▸ **Written task**
Repeat everything from the start of the entries down to the line containing "pos(67,700)", with both ends included.

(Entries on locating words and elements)
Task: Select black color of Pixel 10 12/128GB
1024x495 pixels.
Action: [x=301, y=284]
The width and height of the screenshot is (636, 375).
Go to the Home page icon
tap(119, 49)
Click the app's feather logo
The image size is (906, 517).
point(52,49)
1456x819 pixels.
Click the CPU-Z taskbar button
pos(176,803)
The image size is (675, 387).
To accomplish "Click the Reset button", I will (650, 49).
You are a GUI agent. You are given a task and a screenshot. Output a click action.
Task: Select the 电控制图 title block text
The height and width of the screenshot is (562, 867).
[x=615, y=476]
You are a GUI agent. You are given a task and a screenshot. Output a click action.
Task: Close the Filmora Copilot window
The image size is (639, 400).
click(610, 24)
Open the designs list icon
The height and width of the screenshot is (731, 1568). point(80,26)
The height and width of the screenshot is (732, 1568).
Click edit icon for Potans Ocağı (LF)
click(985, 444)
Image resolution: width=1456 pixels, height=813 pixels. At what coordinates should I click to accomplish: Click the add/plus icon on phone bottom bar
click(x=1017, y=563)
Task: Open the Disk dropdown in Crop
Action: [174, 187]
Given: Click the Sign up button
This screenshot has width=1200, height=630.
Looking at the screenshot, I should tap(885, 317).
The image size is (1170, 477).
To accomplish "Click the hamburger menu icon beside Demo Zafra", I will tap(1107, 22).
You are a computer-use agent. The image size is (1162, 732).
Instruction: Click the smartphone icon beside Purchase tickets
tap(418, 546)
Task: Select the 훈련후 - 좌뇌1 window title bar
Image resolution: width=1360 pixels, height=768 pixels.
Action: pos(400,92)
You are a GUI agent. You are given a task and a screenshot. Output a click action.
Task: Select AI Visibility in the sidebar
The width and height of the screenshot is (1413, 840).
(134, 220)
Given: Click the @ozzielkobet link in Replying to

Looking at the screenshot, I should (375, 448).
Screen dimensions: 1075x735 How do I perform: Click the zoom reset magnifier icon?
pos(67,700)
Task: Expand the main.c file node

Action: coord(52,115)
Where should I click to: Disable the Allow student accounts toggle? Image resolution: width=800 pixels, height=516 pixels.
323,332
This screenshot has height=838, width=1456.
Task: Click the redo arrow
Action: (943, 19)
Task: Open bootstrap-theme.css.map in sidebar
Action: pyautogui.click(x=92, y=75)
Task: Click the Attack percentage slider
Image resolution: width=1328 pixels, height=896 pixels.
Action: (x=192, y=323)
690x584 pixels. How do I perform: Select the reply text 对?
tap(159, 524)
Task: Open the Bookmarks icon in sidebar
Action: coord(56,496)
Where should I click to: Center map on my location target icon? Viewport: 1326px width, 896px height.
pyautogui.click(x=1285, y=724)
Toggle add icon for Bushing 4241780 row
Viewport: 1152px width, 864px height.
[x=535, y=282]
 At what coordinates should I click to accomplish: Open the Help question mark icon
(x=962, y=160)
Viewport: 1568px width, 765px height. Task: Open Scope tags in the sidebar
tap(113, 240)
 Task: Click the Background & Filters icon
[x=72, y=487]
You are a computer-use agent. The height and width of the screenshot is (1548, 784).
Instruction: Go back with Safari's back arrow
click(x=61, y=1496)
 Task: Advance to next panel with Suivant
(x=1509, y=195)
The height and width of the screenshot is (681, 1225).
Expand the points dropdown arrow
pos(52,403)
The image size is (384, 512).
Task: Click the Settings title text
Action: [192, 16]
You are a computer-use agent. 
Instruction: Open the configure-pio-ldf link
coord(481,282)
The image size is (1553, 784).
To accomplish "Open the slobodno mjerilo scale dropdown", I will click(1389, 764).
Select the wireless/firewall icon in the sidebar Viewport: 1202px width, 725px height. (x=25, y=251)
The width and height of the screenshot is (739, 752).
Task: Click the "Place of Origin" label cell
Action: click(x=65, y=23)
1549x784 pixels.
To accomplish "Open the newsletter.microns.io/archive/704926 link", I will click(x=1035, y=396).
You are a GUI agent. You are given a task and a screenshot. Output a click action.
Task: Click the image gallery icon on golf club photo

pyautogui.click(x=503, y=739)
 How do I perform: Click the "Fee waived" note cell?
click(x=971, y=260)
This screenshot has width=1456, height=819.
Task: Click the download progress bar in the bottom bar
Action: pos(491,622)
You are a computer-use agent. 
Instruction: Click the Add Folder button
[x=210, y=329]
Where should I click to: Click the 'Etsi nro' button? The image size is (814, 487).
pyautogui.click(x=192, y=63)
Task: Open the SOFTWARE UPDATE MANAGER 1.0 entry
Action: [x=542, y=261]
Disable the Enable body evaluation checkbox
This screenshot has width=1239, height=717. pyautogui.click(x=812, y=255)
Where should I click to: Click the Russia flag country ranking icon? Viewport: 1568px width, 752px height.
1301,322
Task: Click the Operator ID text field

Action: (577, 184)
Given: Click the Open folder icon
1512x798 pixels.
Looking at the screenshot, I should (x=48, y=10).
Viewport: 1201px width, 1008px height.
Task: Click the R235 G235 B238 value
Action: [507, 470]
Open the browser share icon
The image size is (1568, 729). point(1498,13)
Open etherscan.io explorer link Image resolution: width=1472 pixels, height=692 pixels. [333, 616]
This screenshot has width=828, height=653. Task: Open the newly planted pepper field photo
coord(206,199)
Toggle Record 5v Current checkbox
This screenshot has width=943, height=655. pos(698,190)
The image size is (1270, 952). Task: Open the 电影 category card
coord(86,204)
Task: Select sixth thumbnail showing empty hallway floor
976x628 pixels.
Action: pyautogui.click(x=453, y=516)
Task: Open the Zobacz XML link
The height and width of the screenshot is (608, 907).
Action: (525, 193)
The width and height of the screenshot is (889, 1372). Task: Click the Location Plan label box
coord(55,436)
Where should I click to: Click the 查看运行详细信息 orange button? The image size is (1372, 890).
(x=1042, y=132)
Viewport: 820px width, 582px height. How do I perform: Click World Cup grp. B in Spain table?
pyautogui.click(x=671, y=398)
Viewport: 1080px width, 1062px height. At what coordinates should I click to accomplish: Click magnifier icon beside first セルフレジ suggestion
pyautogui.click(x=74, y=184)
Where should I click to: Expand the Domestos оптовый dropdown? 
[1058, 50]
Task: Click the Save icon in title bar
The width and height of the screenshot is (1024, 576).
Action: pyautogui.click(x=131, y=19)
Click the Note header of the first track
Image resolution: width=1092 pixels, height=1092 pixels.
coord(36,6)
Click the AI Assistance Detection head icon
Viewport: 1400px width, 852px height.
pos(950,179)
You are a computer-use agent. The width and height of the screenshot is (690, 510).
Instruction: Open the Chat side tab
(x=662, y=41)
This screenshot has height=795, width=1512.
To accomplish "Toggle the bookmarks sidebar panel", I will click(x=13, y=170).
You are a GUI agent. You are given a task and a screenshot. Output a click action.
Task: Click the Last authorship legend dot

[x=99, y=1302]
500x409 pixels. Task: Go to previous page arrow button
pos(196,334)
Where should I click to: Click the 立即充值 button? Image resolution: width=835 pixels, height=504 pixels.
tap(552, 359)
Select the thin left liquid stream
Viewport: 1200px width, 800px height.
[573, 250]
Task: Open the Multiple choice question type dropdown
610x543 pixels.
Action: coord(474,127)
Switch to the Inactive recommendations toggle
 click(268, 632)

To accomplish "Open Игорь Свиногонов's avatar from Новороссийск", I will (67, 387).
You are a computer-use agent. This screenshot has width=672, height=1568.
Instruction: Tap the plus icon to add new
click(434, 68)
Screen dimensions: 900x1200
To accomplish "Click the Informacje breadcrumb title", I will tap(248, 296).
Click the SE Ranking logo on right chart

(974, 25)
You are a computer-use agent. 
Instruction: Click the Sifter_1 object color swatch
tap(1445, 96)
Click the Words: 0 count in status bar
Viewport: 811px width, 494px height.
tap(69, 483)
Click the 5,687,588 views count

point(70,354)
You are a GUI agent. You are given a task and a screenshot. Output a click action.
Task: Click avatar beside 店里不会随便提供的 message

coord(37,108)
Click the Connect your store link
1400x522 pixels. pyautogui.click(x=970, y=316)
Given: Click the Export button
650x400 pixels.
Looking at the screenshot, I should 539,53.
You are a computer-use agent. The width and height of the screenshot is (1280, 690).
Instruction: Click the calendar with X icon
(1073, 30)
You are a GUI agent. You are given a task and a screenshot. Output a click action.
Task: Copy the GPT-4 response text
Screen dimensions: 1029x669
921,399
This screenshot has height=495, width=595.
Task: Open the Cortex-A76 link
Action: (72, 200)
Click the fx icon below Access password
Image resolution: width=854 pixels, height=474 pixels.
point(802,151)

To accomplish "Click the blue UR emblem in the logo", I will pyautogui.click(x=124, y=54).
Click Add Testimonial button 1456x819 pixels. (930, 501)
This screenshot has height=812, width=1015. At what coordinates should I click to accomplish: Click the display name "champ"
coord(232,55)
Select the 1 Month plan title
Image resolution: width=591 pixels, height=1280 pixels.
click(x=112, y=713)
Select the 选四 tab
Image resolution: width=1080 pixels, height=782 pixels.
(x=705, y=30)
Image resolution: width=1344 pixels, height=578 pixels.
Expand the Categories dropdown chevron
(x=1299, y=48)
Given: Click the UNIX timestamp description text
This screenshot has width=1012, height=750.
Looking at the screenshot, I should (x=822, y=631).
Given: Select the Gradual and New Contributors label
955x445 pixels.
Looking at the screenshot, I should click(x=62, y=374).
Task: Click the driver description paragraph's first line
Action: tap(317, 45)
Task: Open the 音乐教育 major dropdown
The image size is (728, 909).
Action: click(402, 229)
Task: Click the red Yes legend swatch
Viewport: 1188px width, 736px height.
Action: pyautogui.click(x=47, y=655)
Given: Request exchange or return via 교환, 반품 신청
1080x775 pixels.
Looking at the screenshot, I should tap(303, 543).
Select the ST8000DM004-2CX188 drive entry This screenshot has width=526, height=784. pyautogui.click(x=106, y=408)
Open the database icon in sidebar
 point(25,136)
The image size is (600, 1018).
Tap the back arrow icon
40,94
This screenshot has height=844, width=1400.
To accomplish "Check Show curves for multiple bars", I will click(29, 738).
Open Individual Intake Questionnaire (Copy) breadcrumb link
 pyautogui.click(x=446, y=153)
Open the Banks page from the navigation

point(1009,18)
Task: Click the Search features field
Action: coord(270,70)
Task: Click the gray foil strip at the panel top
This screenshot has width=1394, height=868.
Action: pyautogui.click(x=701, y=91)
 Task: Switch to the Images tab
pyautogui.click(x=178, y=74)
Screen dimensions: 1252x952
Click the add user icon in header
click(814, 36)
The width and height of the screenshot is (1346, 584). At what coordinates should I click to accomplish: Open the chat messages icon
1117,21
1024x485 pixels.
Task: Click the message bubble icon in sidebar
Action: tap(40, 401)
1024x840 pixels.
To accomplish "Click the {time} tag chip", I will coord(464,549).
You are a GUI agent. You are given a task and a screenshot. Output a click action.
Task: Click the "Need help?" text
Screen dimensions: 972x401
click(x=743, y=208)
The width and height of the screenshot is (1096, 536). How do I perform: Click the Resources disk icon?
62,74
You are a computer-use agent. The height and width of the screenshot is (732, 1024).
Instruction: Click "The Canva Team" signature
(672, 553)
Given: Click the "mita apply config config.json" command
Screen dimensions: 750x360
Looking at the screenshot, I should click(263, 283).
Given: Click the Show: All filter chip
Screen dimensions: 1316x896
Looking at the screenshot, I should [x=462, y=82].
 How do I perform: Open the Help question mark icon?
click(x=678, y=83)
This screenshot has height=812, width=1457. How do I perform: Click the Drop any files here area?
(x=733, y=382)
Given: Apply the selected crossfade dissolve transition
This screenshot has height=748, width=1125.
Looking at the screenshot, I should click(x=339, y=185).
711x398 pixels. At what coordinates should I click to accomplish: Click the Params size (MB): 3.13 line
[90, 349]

▸ **Output for this task**
Task: Select black color of Pixel 10 12/128GB
1024x495 pixels.
Action: [x=301, y=284]
The width and height of the screenshot is (636, 375).
Go to the Home page icon
tap(119, 49)
Click the app's feather logo
The image size is (906, 517).
point(52,49)
1456x819 pixels.
Click the CPU-Z taskbar button
pos(176,803)
The image size is (675, 387).
To accomplish "Click the Reset button", I will (650, 49).
You are a GUI agent. You are given a task and a screenshot. Output a click action.
Task: Select the 电控制图 title block text
The height and width of the screenshot is (562, 867).
[x=615, y=476]
You are a GUI agent. You are given a task and a screenshot. Output a click action.
Task: Close the Filmora Copilot window
The image size is (639, 400).
click(610, 24)
Open the designs list icon
The height and width of the screenshot is (731, 1568). point(80,26)
The height and width of the screenshot is (732, 1568).
Click edit icon for Potans Ocağı (LF)
click(985, 444)
Image resolution: width=1456 pixels, height=813 pixels. At what coordinates should I click to accomplish: Click the add/plus icon on phone bottom bar
click(x=1017, y=563)
Task: Open the Disk dropdown in Crop
Action: [174, 187]
Given: Click the Sign up button
This screenshot has width=1200, height=630.
Looking at the screenshot, I should tap(885, 317).
The image size is (1170, 477).
To accomplish "Click the hamburger menu icon beside Demo Zafra", I will tap(1107, 22).
You are a computer-use agent. The image size is (1162, 732).
Instruction: Click the smartphone icon beside Purchase tickets
tap(418, 546)
Task: Select the 훈련후 - 좌뇌1 window title bar
Image resolution: width=1360 pixels, height=768 pixels.
Action: pos(400,92)
You are a GUI agent. You are given a task and a screenshot. Output a click action.
Task: Select AI Visibility in the sidebar
The width and height of the screenshot is (1413, 840).
(134, 220)
Given: Click the @ozzielkobet link in Replying to

Looking at the screenshot, I should (375, 448).
Screen dimensions: 1075x735 How do I perform: Click the zoom reset magnifier icon?
pos(67,700)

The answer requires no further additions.